*FRAGMENTO ELEGIDO*

La zona de Chapinero, por la 62 o 65 con Caracas, vuelve a oler a cama y placer gracias a los múltiples “Resevados” (Que son Putis con horarios diurnos que cierran a eso de las tres) y de los Moteles, que a diferencia de los moteles de carretera españoles, son hoteles a horas donde, como me dijeron un día en la oficina “Van con las secretarias cuando se necesita un poquitico de amor”.
Y claro está, por la noche, cualquier esquina y acera es buena para un aquí te pillo, aquí te mato entre habitantes de la calle, adictos y demás.
Diana y yo, en esos viajes que empiezan a las 05.00 para coger el vuelo más barato con destino cualquier lugar, nos hemos cruzado en la Caracas, con escenas de sexo de lo más explícito desde nuestro taxi con los pestillos bajados al amanecer…
Allá por la cincuenta, están las tiendas donde se venden animales vivos, ilegales, exóticos o de andar por casa. Están llenas de labradores que son mil leches pintados de negro, pollitos de colores, iguanas muy tiesas que no se distingue si están disecadas o vivas y otra lista de atrocidades animalisticas...

(Entradas guardadas)

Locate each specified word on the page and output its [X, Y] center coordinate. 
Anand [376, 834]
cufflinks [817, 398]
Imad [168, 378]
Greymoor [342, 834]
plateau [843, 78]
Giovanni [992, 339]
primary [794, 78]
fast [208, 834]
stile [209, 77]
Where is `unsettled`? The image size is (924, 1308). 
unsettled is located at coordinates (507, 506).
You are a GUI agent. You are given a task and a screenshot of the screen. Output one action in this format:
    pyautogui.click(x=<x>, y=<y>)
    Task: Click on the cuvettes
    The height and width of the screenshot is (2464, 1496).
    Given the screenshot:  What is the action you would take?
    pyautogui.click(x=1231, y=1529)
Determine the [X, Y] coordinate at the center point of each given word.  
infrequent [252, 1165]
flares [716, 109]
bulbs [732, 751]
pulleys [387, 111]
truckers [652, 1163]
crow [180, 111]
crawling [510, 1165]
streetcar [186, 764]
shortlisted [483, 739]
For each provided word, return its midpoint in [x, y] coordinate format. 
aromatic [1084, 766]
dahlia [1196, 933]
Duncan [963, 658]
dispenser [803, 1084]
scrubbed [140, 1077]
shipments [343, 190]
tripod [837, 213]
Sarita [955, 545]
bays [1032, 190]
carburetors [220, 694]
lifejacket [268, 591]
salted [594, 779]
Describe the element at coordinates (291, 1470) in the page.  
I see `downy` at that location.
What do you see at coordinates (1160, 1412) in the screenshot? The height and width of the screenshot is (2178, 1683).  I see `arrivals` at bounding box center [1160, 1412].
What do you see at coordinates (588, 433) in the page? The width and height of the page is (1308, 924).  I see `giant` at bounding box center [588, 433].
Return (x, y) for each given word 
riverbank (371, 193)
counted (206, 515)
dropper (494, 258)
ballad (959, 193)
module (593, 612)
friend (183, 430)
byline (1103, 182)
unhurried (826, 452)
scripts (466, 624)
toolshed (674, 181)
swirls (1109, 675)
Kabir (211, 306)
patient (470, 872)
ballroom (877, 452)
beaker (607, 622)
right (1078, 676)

*INDICACIONES*
Resume el párrafo del fragmento que comienza con «Allá por la cincuenta» en una versión más corta, sin perder sus datos principales.

*RESULTADO DEL EJERCICIO*
Por la cincuenta hay tiendas que venden animales vivos, desde ilegales y exóticos hasta domésticos. Tienen labradores que en realidad son perros mil leches pintados de negro, pollitos de colores, iguanas tan tiesas que no se sabe si están vivas o disecadas y otras atrocidades con animales.